When his business prospered, he rented a room and opened Liu's Fried Cake Shop. Because the fried cake he made was of high quality, reasonable in price and had a special flavour, it soon became a popular snack. The cake is made of carefully leavened and kneaded glutinous rice dough. The filling is bean paste made with good-qualified red beans. The pastry of the finished cake is golden in colour, crisp and crunchy, while the filling is tender and sweet with a lingering flavour.

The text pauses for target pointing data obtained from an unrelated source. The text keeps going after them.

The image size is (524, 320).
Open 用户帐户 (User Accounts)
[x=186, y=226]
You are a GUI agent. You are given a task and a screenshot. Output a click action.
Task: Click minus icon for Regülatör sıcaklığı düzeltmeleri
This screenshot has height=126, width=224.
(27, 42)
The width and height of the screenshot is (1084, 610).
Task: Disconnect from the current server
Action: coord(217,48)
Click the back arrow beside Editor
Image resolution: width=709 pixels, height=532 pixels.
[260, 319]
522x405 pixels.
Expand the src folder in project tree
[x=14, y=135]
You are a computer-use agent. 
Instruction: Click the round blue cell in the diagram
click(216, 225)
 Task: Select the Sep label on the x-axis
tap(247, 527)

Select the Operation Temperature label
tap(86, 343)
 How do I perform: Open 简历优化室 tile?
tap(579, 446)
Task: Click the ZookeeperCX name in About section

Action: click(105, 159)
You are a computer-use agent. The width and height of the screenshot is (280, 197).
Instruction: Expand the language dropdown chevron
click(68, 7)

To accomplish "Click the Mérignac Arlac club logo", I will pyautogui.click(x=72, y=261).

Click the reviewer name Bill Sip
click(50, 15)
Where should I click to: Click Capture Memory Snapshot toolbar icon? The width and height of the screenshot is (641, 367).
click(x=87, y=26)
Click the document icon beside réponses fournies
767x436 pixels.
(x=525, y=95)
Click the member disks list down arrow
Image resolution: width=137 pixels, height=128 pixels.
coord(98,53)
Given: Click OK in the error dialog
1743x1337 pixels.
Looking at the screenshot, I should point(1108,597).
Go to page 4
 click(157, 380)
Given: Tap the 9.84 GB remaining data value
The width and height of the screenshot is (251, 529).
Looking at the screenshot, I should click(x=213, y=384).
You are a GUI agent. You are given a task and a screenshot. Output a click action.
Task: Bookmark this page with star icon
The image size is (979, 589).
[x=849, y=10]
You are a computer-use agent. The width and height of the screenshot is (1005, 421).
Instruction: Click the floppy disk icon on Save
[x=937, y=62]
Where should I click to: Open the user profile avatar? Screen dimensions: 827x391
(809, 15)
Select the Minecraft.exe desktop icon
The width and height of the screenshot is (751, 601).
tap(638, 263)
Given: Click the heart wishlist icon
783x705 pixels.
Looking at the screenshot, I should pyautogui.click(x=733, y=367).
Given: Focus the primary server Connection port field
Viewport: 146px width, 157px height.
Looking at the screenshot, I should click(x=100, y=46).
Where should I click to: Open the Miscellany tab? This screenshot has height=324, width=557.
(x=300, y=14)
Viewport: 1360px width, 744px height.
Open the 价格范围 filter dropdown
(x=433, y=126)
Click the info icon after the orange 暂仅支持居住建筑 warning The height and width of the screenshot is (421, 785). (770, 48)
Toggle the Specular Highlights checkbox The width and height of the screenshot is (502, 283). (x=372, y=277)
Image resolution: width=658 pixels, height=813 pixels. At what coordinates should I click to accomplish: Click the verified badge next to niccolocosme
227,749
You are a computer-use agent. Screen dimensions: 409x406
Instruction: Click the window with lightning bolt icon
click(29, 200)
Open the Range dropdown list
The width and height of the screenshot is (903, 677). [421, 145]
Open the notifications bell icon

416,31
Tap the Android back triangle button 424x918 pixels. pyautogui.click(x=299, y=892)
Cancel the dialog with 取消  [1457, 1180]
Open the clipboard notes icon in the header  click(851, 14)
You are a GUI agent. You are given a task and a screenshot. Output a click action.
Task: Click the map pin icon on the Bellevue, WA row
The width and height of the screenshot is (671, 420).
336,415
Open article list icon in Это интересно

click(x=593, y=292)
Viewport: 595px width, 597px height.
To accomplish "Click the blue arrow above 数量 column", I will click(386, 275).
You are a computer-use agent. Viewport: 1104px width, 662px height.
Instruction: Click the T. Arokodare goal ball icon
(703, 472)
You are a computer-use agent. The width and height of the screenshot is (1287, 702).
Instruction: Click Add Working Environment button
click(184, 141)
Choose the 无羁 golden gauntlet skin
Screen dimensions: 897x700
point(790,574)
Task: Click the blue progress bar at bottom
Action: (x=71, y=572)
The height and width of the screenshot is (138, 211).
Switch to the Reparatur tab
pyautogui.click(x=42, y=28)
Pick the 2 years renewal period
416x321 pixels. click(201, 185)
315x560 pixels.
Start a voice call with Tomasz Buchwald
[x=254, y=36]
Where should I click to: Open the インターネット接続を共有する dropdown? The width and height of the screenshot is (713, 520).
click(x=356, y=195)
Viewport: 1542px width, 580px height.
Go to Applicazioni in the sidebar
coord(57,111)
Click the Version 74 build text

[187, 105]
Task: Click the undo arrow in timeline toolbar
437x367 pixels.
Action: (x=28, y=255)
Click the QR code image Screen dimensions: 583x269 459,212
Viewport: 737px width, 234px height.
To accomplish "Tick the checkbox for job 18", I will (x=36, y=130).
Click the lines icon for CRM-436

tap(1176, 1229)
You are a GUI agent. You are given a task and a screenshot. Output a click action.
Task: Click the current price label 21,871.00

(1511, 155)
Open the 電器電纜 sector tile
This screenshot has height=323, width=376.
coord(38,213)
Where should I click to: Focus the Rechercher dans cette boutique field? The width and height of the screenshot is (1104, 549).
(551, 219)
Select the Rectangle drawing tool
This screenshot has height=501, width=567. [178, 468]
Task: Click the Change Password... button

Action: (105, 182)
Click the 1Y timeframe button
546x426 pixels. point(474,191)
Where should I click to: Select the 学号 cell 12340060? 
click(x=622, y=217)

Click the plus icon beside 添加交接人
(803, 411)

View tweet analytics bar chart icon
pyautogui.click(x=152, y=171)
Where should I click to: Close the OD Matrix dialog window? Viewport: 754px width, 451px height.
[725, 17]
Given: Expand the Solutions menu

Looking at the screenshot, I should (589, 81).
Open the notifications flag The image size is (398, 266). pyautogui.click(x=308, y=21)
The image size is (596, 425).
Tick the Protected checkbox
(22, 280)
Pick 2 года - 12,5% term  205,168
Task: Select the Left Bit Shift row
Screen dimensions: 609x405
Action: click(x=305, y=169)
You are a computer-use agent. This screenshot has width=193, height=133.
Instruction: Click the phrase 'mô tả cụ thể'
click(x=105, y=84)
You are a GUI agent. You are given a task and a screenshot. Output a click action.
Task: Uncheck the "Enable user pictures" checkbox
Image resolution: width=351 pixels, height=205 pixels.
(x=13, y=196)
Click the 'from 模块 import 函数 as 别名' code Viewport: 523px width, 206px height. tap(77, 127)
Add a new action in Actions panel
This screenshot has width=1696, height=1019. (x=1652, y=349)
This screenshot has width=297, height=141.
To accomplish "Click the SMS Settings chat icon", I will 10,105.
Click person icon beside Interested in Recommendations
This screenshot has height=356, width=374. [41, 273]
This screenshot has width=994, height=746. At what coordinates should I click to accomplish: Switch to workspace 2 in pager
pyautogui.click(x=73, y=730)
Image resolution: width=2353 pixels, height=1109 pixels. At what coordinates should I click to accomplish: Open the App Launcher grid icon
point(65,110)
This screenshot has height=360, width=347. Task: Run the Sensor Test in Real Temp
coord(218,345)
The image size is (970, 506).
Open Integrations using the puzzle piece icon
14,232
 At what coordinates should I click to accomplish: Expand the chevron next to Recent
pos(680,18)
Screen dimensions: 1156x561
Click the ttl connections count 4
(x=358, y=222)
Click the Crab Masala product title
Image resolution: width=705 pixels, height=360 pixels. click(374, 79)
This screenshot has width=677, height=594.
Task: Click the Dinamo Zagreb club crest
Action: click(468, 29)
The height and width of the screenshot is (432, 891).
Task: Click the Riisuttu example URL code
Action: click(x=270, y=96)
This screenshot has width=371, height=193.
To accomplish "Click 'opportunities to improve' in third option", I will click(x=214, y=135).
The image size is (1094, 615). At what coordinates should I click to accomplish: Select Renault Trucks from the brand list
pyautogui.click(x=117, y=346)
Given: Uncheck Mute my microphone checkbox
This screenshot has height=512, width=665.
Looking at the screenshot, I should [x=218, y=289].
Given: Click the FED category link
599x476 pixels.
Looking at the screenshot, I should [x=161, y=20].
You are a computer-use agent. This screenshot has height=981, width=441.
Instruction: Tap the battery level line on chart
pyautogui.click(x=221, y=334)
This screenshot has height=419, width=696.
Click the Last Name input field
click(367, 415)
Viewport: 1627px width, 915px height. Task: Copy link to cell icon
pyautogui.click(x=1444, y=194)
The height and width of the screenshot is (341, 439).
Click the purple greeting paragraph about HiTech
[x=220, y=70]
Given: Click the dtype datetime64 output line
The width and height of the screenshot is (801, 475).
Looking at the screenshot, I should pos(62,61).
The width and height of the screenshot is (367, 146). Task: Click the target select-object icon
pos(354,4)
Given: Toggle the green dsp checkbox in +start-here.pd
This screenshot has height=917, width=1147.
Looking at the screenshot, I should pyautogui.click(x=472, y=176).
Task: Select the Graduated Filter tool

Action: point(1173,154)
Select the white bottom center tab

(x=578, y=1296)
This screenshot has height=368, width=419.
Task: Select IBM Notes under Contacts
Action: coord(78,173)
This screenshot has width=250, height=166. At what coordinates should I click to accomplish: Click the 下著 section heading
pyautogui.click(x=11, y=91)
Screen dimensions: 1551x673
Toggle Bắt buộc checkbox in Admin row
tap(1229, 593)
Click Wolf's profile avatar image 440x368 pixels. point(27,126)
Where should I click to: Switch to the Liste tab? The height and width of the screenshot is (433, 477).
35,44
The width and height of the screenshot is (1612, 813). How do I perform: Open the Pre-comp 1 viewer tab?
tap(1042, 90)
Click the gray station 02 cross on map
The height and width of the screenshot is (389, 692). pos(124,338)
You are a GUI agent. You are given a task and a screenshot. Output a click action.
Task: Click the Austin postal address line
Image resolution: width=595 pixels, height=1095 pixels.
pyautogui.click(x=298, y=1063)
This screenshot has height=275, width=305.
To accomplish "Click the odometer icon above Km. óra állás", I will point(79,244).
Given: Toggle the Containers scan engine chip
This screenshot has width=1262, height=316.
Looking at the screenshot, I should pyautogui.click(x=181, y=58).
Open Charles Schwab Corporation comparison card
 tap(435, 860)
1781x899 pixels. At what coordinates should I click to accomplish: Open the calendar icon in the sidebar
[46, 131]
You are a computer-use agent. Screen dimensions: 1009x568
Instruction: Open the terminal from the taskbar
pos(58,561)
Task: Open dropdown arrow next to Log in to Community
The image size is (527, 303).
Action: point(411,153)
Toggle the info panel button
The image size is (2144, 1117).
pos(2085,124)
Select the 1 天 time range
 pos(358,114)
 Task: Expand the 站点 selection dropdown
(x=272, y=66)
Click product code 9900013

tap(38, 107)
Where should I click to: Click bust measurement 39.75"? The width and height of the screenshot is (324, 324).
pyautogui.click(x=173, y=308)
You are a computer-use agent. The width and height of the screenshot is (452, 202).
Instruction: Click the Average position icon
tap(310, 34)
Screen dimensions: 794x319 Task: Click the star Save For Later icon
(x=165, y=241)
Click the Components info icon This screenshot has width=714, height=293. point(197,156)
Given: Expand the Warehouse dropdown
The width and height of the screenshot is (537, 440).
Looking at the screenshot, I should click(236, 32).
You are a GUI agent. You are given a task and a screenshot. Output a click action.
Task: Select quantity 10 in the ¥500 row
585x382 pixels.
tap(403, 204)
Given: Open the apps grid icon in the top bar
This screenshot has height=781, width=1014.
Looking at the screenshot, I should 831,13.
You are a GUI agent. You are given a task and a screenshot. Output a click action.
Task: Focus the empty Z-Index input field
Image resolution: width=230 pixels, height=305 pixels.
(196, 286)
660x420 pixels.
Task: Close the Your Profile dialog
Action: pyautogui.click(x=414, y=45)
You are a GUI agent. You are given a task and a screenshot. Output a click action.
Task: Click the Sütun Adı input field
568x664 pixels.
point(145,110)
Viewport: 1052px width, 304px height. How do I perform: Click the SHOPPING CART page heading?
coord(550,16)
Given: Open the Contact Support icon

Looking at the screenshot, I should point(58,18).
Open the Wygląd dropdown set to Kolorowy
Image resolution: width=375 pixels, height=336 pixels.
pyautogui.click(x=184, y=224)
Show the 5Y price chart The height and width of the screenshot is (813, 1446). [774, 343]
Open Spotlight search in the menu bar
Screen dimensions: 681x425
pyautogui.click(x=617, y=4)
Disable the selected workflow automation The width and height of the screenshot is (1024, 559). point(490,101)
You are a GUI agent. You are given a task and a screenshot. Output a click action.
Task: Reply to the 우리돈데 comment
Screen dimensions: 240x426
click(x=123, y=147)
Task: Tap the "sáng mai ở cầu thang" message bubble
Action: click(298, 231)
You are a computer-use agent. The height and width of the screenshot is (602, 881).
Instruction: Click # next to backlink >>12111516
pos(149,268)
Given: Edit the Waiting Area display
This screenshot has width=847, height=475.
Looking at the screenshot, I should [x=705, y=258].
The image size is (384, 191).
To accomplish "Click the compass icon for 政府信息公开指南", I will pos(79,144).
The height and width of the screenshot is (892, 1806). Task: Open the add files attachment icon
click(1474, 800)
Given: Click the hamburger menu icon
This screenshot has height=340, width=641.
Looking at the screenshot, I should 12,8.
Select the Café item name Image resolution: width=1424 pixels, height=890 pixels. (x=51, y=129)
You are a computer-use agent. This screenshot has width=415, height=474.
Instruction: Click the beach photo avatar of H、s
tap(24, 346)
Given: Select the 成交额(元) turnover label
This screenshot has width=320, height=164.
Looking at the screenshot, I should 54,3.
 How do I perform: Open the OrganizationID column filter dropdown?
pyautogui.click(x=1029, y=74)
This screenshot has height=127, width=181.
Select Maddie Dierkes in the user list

Fried Dough Twist (Ma hua)
Although plain in look, this queue-shaped fried dough is not easy to make. Each bar of dough is made with quality flour and then fried in peanut oil. The bars are usually stuffed with a variety of fillings, most often the waxy tasting beanpaste (Dou sha). Ma hua can be preserved for several months.
Chatang is Tianjin's traditional snack. It is made of baked millet and glutinous millet flour. The soup is made by pouring boiling water to the mixed flour and then adding sugar or brown sugar.
The way chatang is served at stalls is as attractive as the soup itself. The water is boiled in a big copper pot whose spout is usually fashioned into a dragon's head. While making the soup, the skilled chatang maker holds several bowls in one hand and pours the boiling water into them from quite a distance.
A snack of strong local flavour, guobacai is a sort of pancake made of millet and mung bean flour. The pancake is sliced and cooked in the sauce made of sesame oil, chopped ginger, soy sauce, preserved beancurd and green onion. Guobacai is often served along with fried dough and sesame cakes.
It is a custom in Tianjin to eat tangdui on the eve of the Chinese New Year. The most popular tangdui is made of hawthorn berry. Hawthorn berries have their seeds removed and are skewered on a thin bamboo stick, then dipped in hot syrup. When they turn cool, the stringed berries wrapped in crystal sugar look like beautiful stone beans pungently sweet and sour.
Sometimes, the hollowed hawthorn berries are filled with red bean paste, walnut and melon seeds. Today, in addition to hawthorn, a wide variety of tangdui has been developed, including water chestnut, tangerine, apple, pear and crab-apple, etc.
Nanshi Cuisine Street
Nanshi Cuisine Street (Shipin Jie) is like a shopping mall, but full of food. There are two levels and about 50 restaurants, all under one roof. Some are dirt cheap street stalls, others are more like sweet shops, some are top of the range restaurants with prices to match. Make sure you check prices before you order - they're rarely displayed. There are plenty of good dumpling restaurants and you can also eat dog, snake and most of the more unusual Chinese dishes.
Tianjin preserved vegetable
Another characteristic of Tianjin cuisine is its utilisation of Tianjin preserved vegetable (天津冬菜), which is similar to the salt pickled vegetable, or yancai (腌菜) of Guizhou cuisine, but the former takes much longer to prepare than the latter, usually half a year. Another clear distinction between the two is that instead of having two separate steps of salt pickling and then fermentation, the salt pickling and fermentation is combined in a single step that takes a much longer time.
The Chinese cabbage is mixed with salt and garlic together and then fermented, which creates the unique garlic flavour/taste and golden color. In order to preserve the unique taste, Tianjin preserved vegetable is often used for soups, fishes, and stir fried and directly eaten.